Another scheme involves selection of links based on traffic type or destination – like send all web traffic through one link, all mail traffic via a second, you tube traffic through a third link, and everything else through a fourth. 

The best methods usually form a combination of all three.  Once again, Mikrotik RouterOS comes to the rescue by providing a sophisticated platform capable of delivering pretty much any routing design you can think of! 
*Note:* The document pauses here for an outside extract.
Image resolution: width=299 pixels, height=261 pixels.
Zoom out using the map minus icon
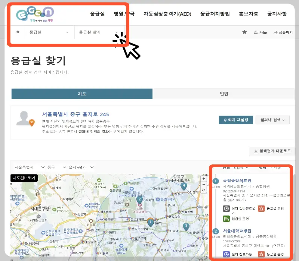(x=203, y=184)
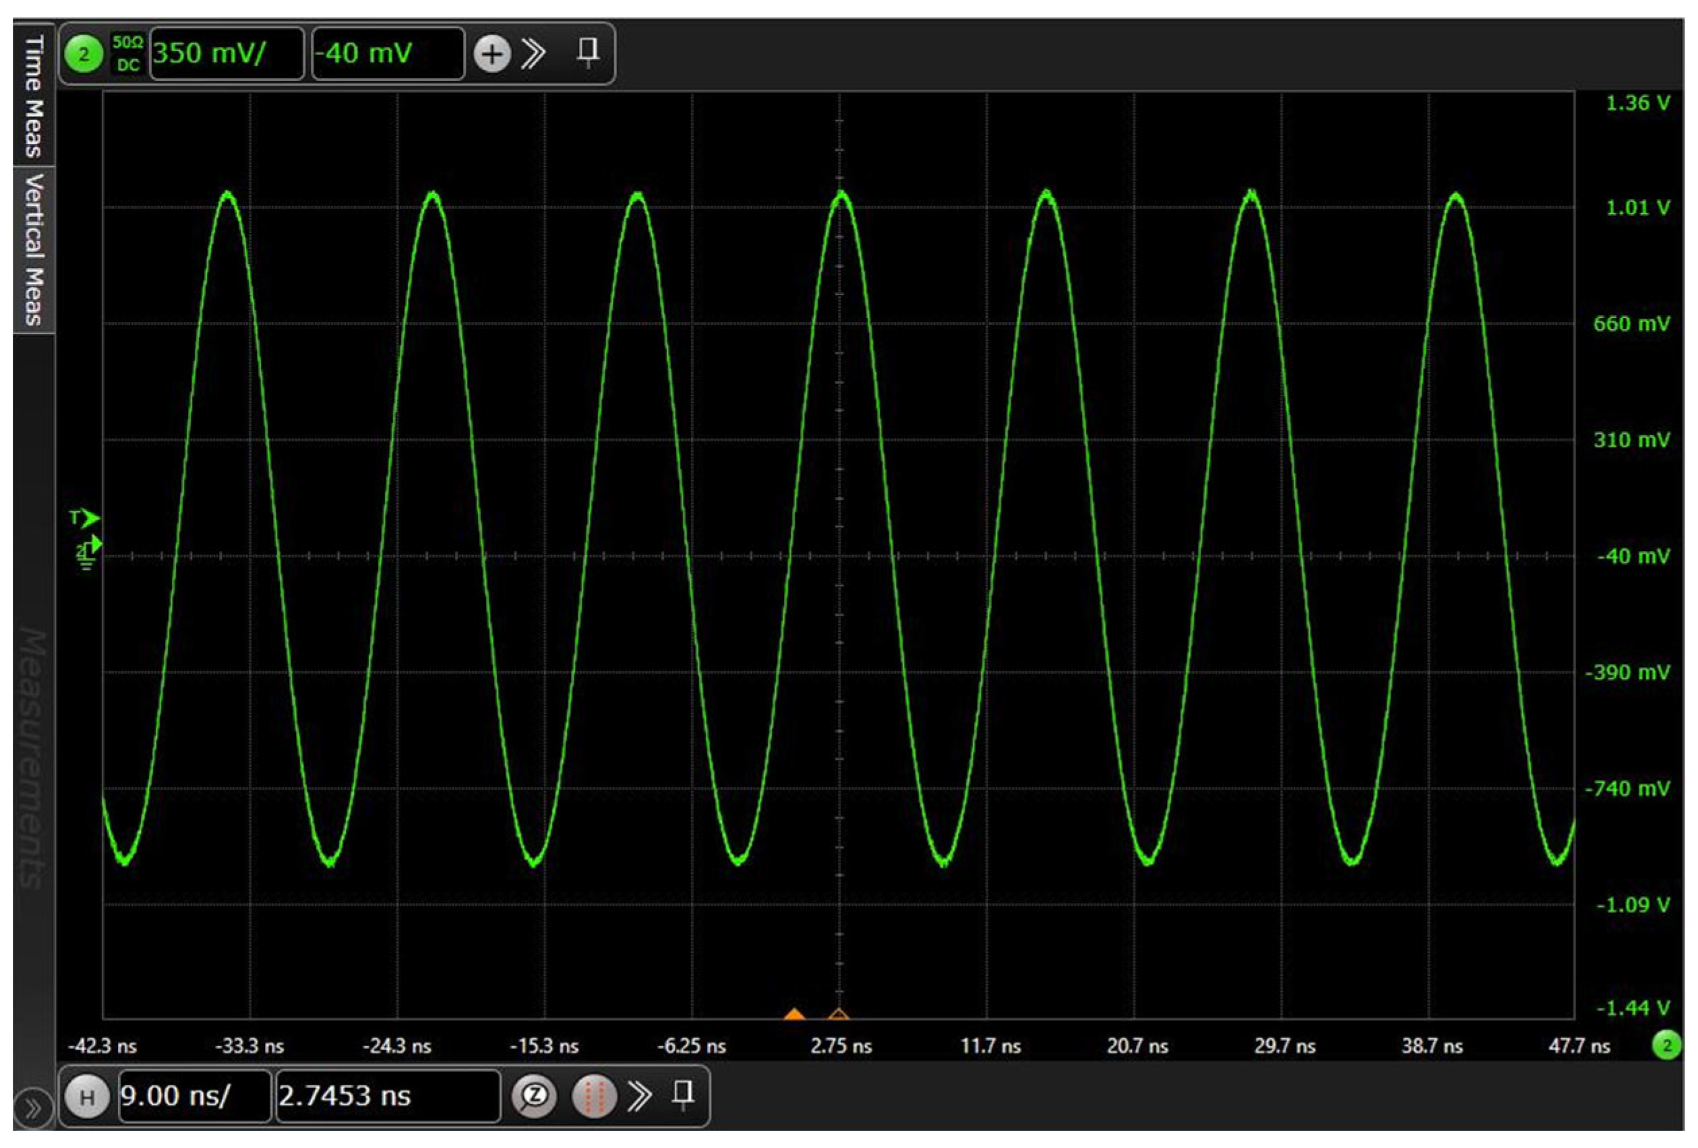
Task: Edit the 2.7453 ns horizontal position field
Action: tap(388, 1095)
A third method to use multiple ISP links is to use BGP routing services to provide both load sharing and automated fail-over for both inbound and outbound traffic.  This is particularly useful if you are hosting selected services inside your local network (web sites and mail servers, etc) but also requires that you hold your own public IP address space. 

ISP Service Constraints: 

Last of all, it is always important to consider the terms of use that come with the service as defined by the ISP.   After getting this far through this discussion, you will probably be understanding how important it is to have obedient customers that behave according to expected parameters.  All it takes is for one user to regularly hammer the service out of normal expectations to throw performance out of whack for every other user sharing the backhaul.  It is this reason that most ISPs will insist on stringent ‘acceptable use’ policies, and will often quite explicitly prohibit any kind of network sharing – especially in public access wireless hotspot or communal internet service arrangements.  Therefore, you should always carefully read through the intended ISP service agreement before proceeding. 

I hope that this all helps to highlight the relevant points that you need to consider when designing backhaul services for your projects.  If you need any further information or clarification, feel free to ask.